Foxmask
- First edition cover
- Author: Juliet Marillier
- Language: English
- Series: Saga of the Light Isles
- Genre: Fantasy novel
- Publisher: Pan Macmillan
- Publication date: 2003
- Publication place: Australia
- Media type: Print (Hardback & Paperback)
- Pages: 554 pp (first edition, hardback)
- ISBN: 1-4050-0524-6 (first edition, hardback)
- OCLC: 56445259
- Preceded by: Wolfskin
- Followed by: -

= Foxmask =

2003 novel by Juliet Marillier

Foxmask is a fantasy novel by Juliet Marillier. It was originally published in Australian in 2003 by Pan Macmillan.

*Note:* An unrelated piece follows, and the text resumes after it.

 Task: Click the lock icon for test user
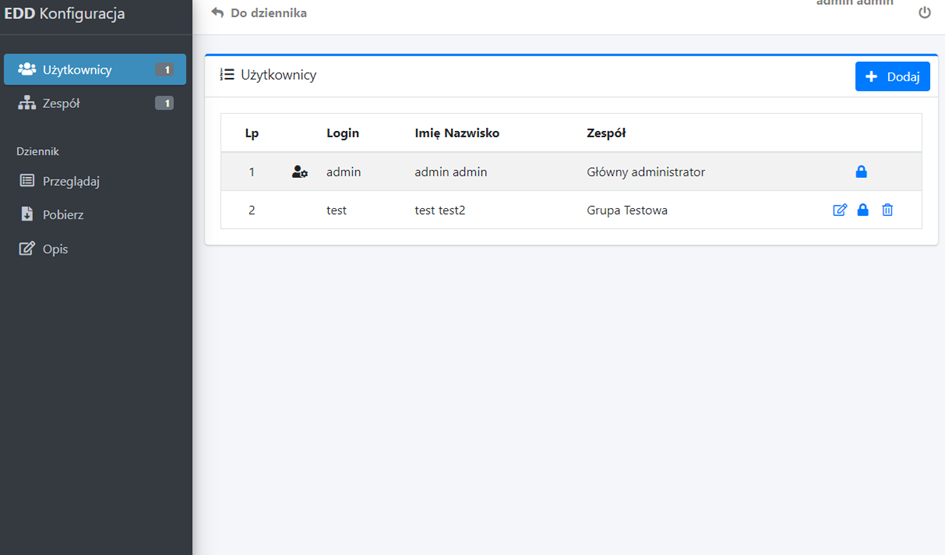coord(863,210)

It is the second book of the Saga of the Light Isles, also known as the Children of the Light Isles series.

== Plot summary ==
When Thorvald turns 18, his mother Margaret decides to tell her son the truth about his father's identity. Upon learning that Somerled was his father, Thorvald decided to find the man. With his friend Sam's help, Thorvald begins his journey. Unbeknownst to the two young men, Creidhe, the daughter of Eyvind and Nessa and Thorvald's best friend, stows aboard.

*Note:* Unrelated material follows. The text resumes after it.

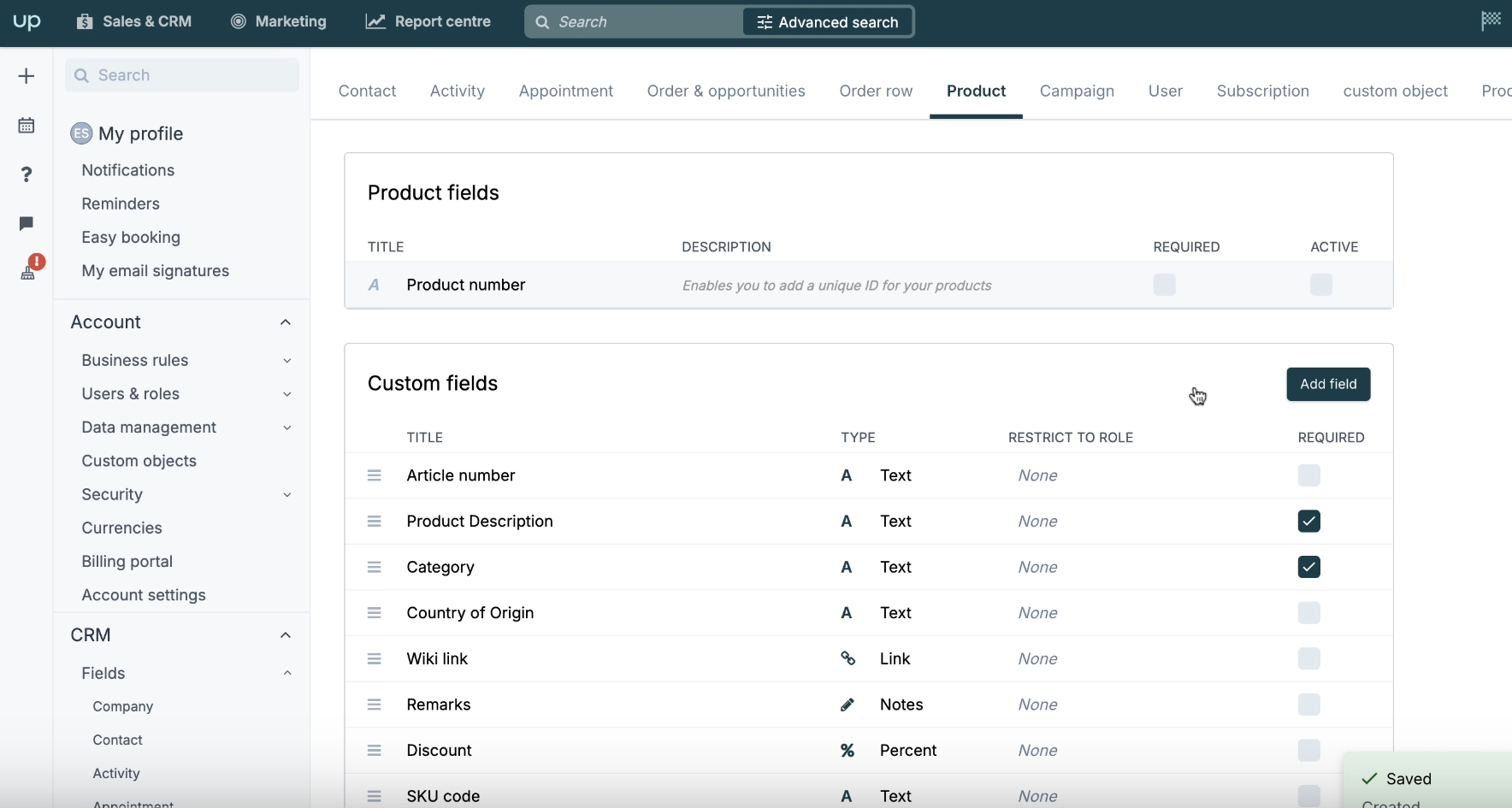Open the calendar icon in sidebar

pyautogui.click(x=27, y=126)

When the boat becomes damaged, they land on a lost isle called the Isle of Storms. The people who live there are in a state of constant fear and distrust. A difficult journey lies ahead for Thorvald, Creidhe, and Sam who will all be needed in order to overcome the troubles of the islanders, known as the Long Knife people, and return home to their lives and their families.